#### SELECTED EXCERPT
No longer young or little, and now known as Old Orphan Annie to her friends at the Rest Haven Nursing Center, Annie Warbucks is out of a job after 85 years.

CHICAGO, Illinois -- Sources close to the Executive offices of the Tribune Media Corporation announced that it is terminating long-time Tribune employee, and "America's Favorite Orphan," Annie Warbucks, on June 13, 2010. Annie, better known as Little Orphan Annie, began her career with the company, then known as the Chicago Tribune, in 1924.

"Throughout her 85-year lifespan, Little Orphan Annie has been a success for the Tribune. However, times have changed. We no longer have orphans in the United States. Instead, we import our orphans from Haiti and Russia," said Frank Munsinger, an independent media critic.

#### GIVEN DATA
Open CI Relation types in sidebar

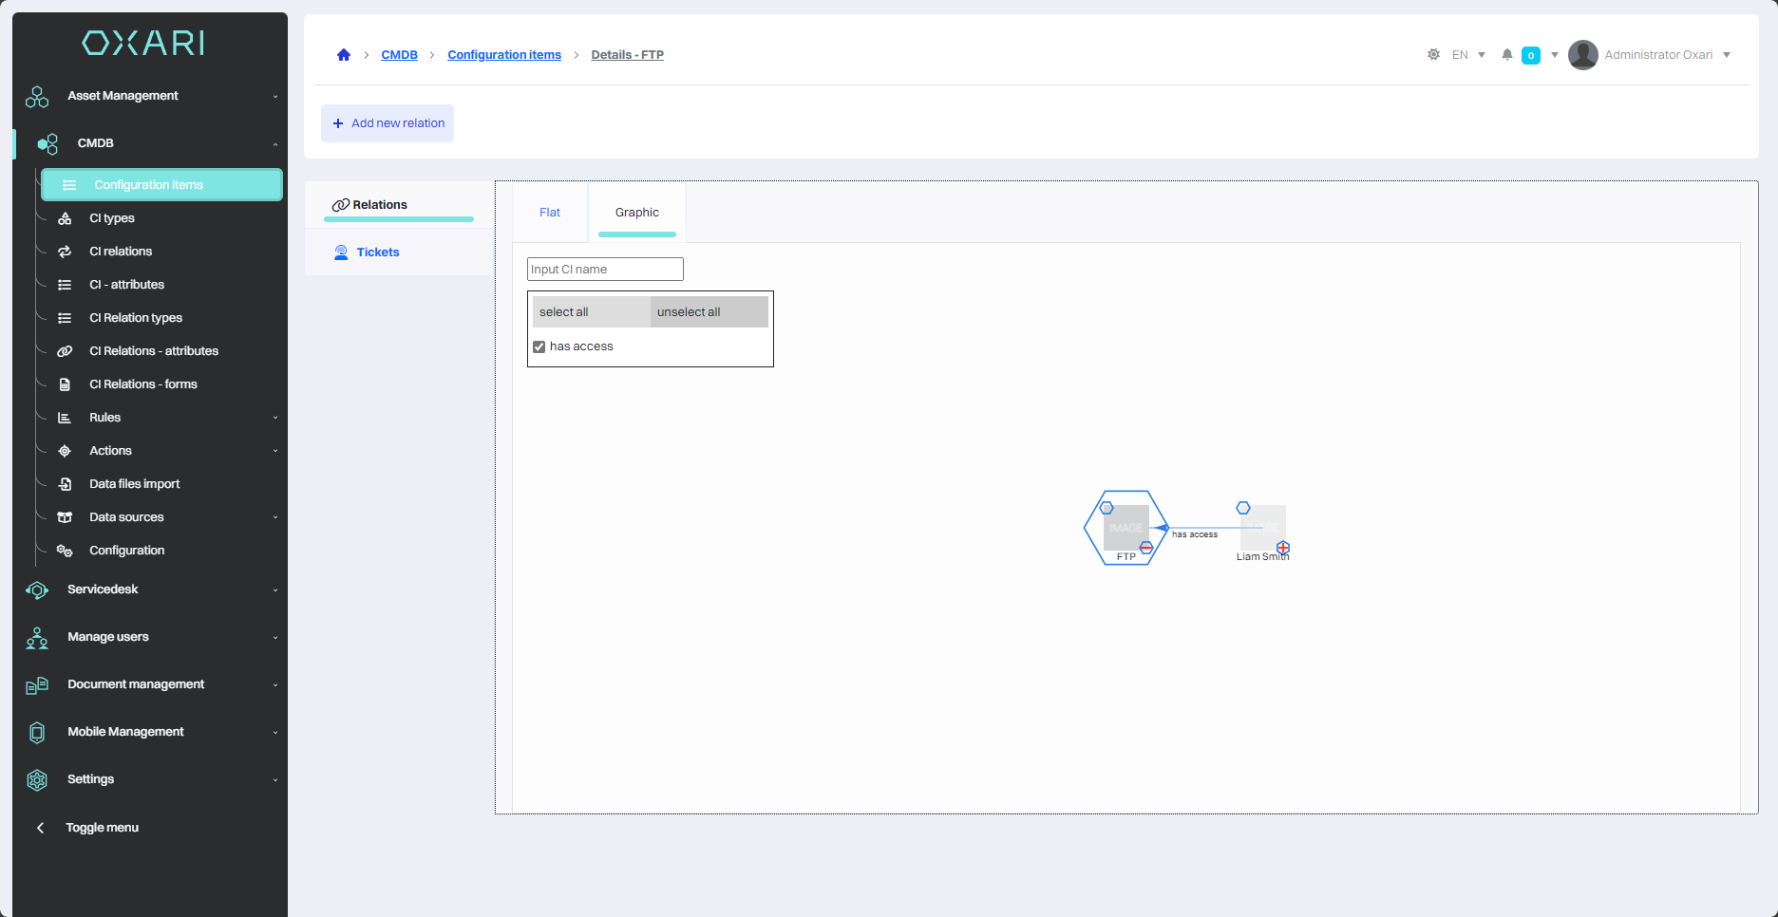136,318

* * *

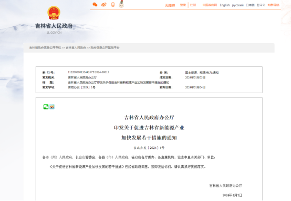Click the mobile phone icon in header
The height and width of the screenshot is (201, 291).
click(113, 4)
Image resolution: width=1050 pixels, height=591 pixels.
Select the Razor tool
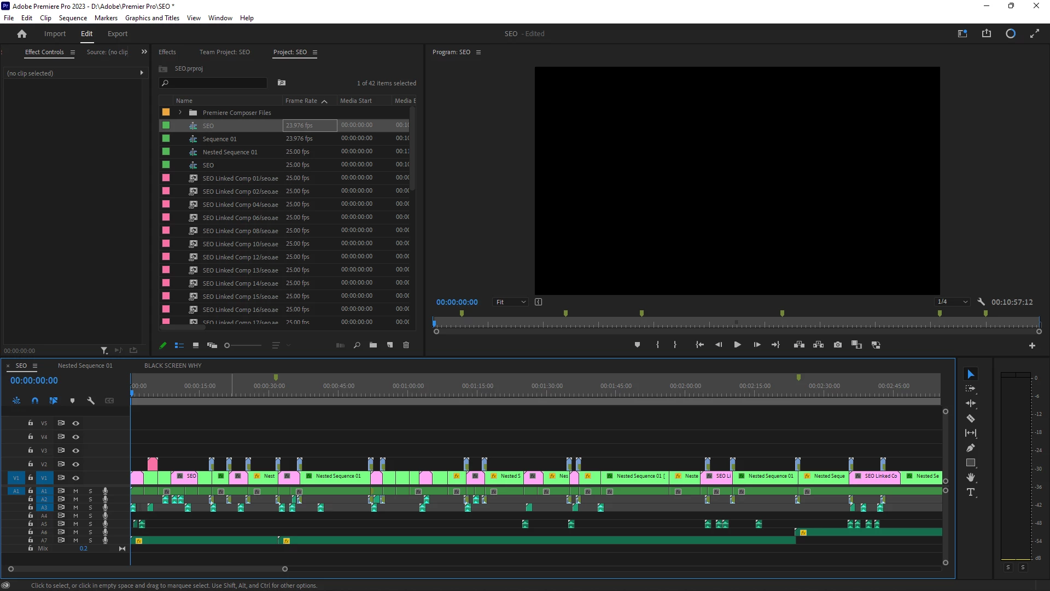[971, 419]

#### OBJECTIVE A
Summarize the article above about Little Orphan Annie losing her job in two sentences.
#### OBJECTIVE B
Write the next part of the article about Little Orphan Annie losing her job, picking up after its final sentence.

#### TASK RESULT A
Tribune Media Corporation is terminating Annie Warbucks, better known as Little Orphan Annie, on June 13, 2010, ending a career with the company that began in 1924, when it was the Chicago Tribune. Independent media critic Frank Munsinger said she had been a success for the Tribune throughout her 85 years but that times have changed, since the United States no longer has orphans and instead imports them from Haiti and Russia.

#### TASK RESULT B
Children in the U.S. who have no known parents are known as foster children. They no longer live in orphanages, but in group homes, and with children's services.

"So 'Little Orphan Anyone' simply doesn't resonate with the public like it did in the 1930s and 1940s for our grandparents, parents and the Walton Family of Walton's Mountain, Virginia," said Munsinger.

Communications professor Naidra Howard of the University of Chicago agrees. "We know that the Tribune thought about changing the name to 'Little Foster Child Annie' and 'Little Looking For Her Forever Home Annie,' but neither of those tested well in focus groups," related Howard.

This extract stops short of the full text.